Copy the data word for word, from its first line through the line that contains "Screen dimensions: 1456x819 point(171,563)". Leave the pictures out of your copy.

ENTRIES.
═══

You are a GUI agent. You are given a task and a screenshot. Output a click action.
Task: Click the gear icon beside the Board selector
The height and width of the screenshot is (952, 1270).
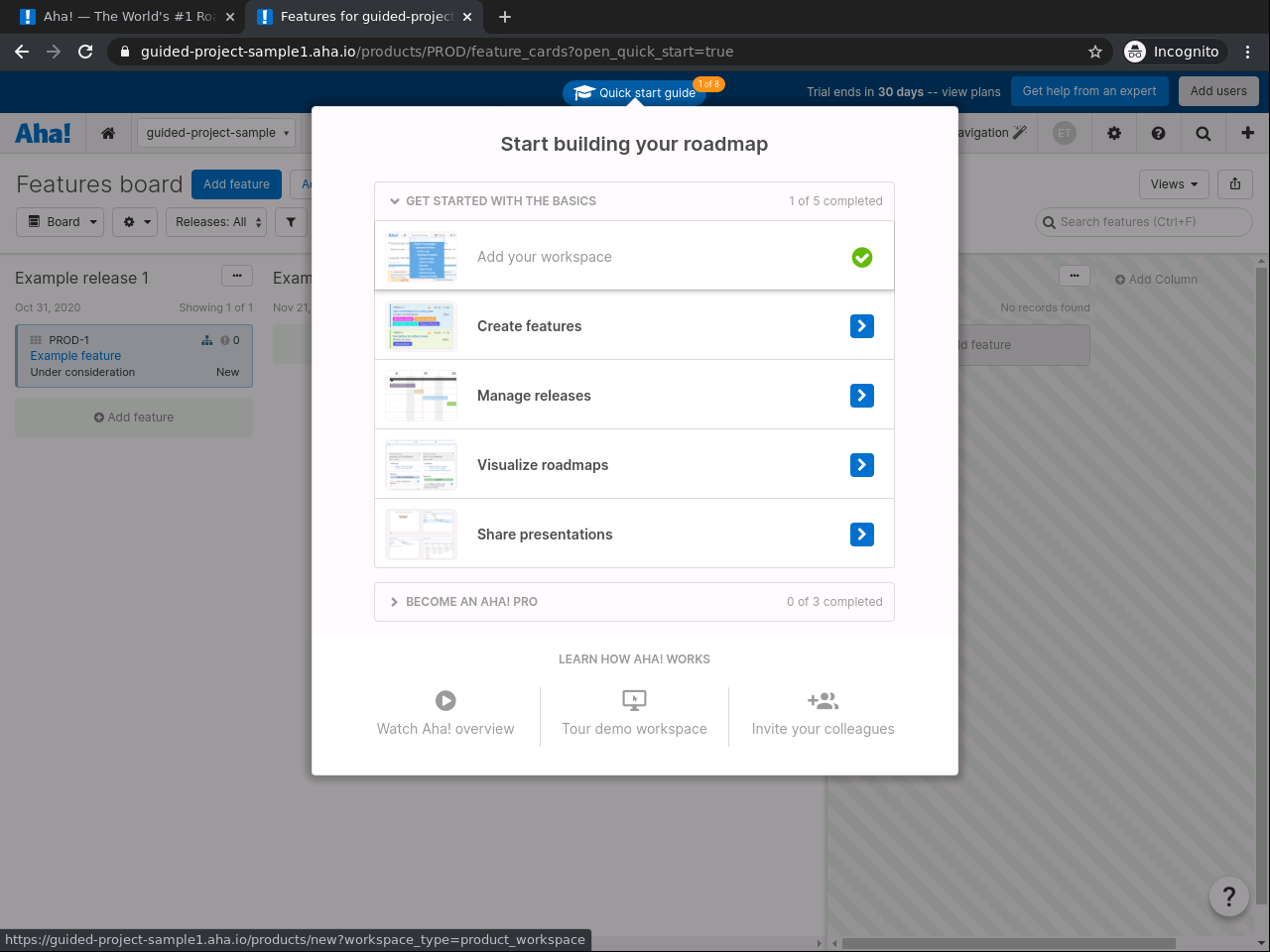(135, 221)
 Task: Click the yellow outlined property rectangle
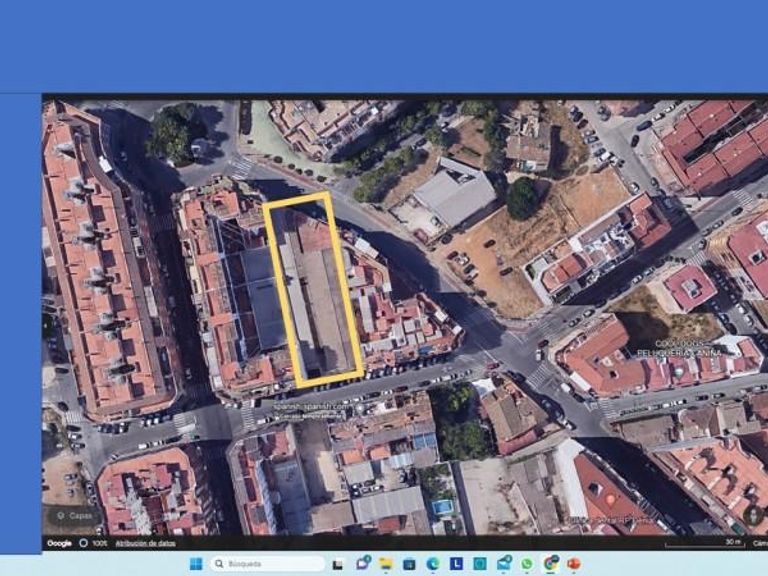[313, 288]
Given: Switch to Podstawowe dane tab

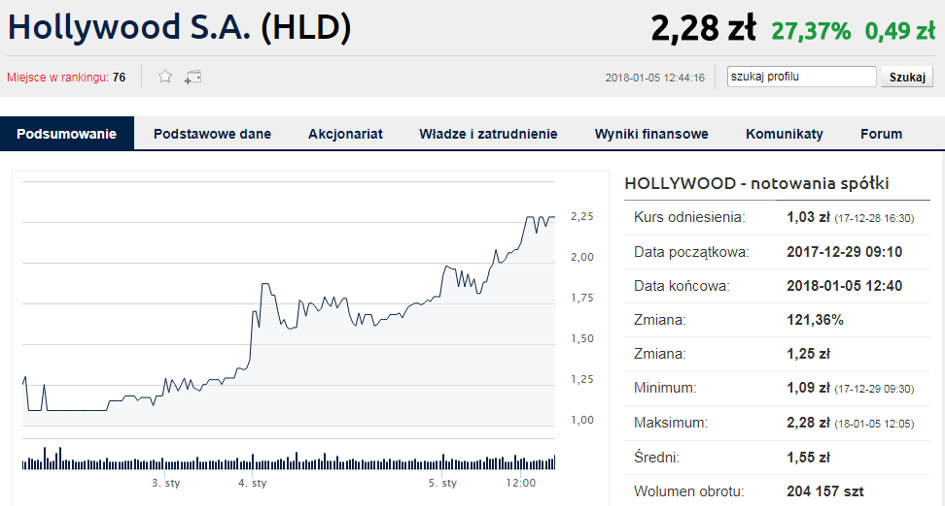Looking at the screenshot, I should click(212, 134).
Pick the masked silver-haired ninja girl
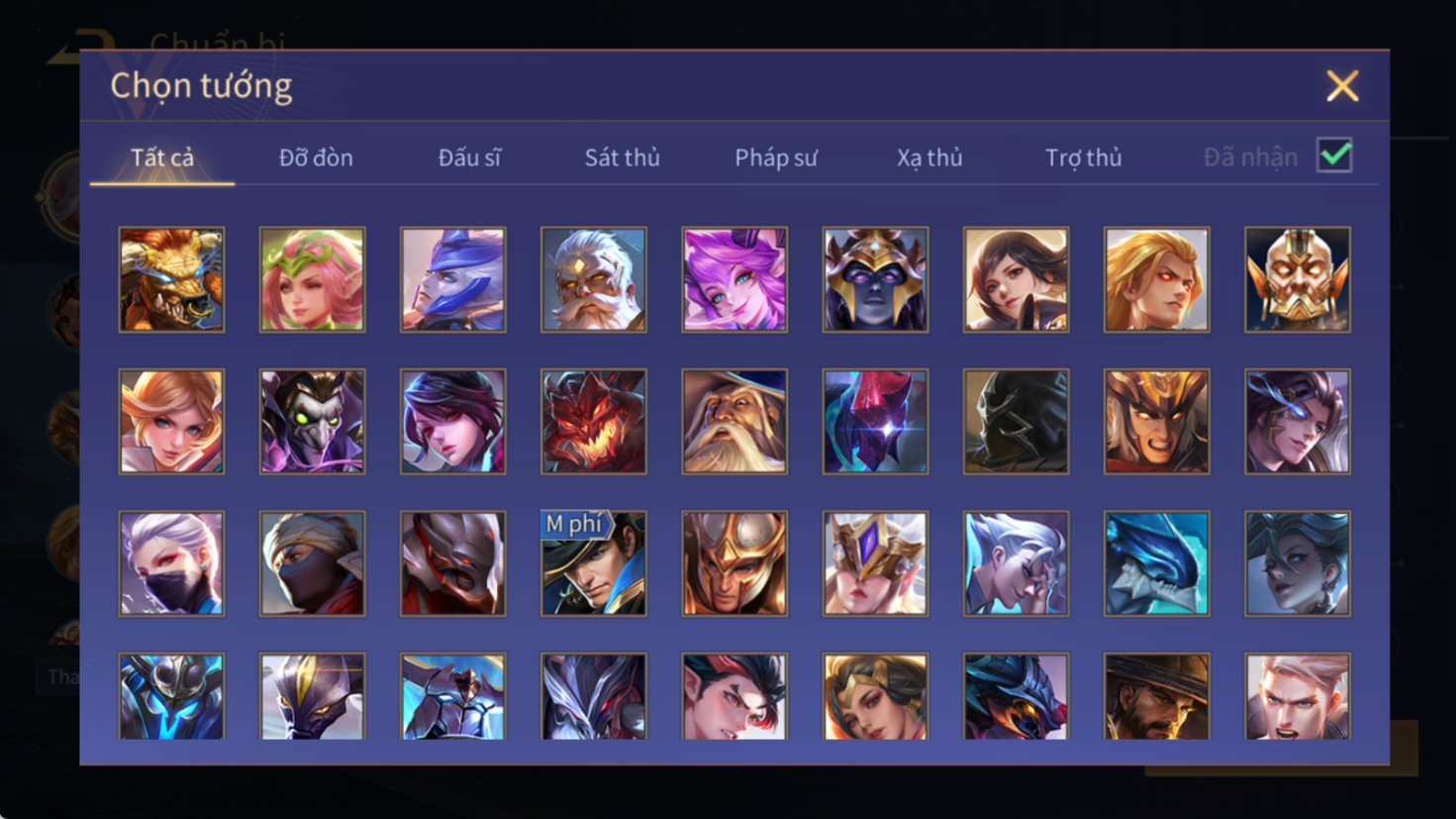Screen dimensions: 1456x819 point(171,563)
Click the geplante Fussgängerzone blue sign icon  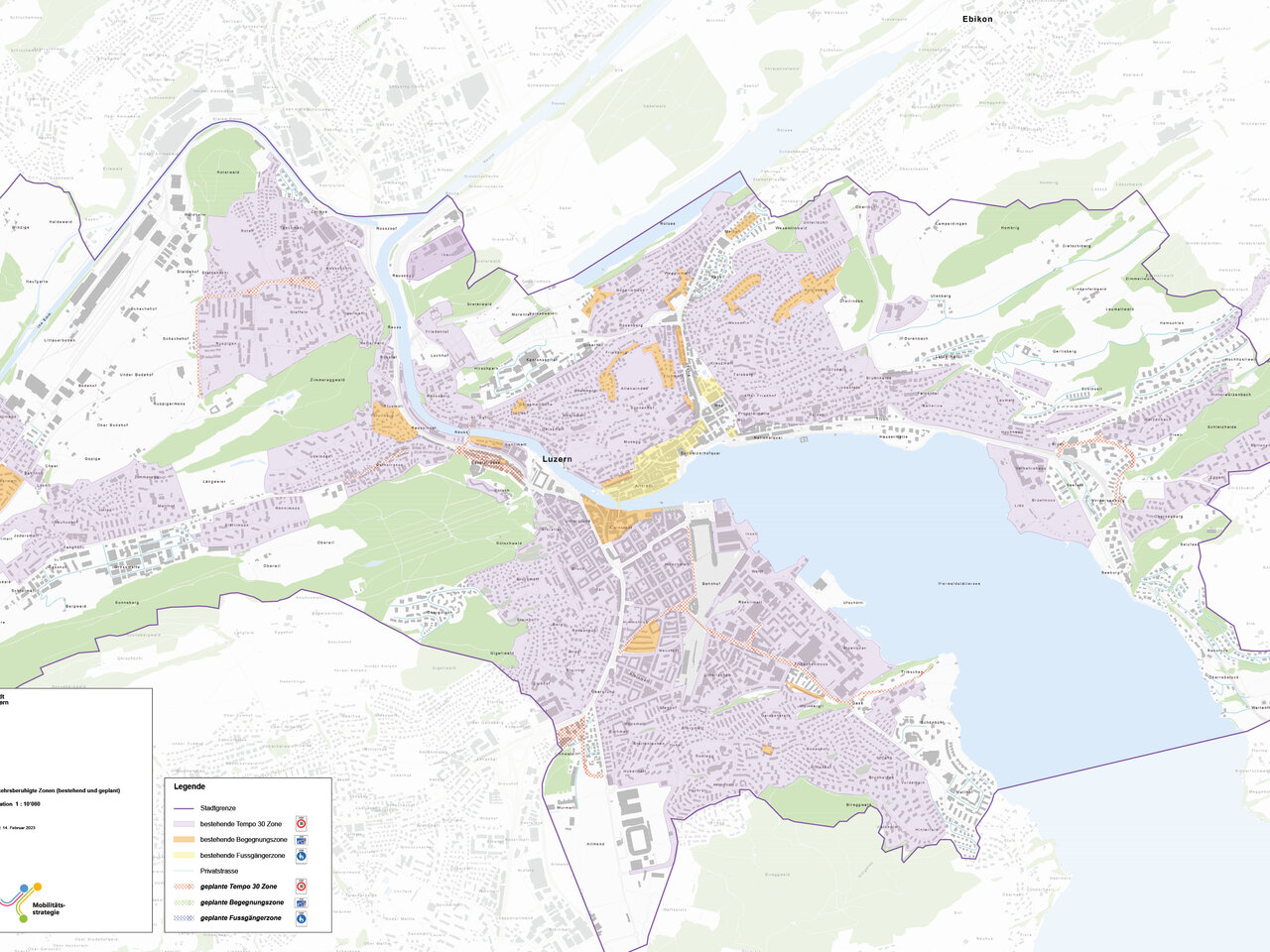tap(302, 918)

═══

THE COMPLETED TASK.
You are a GUI agent. You are given a task and a screenshot. Output a click action.
Task: Click the gear icon beside the Board selector
The height and width of the screenshot is (952, 1270).
(135, 221)
 Task: Click the yellow outlined property rectangle
[313, 288]
Given: Switch to Podstawowe dane tab

Looking at the screenshot, I should click(212, 134).
Pick the masked silver-haired ninja girl
Screen dimensions: 1456x819 point(171,563)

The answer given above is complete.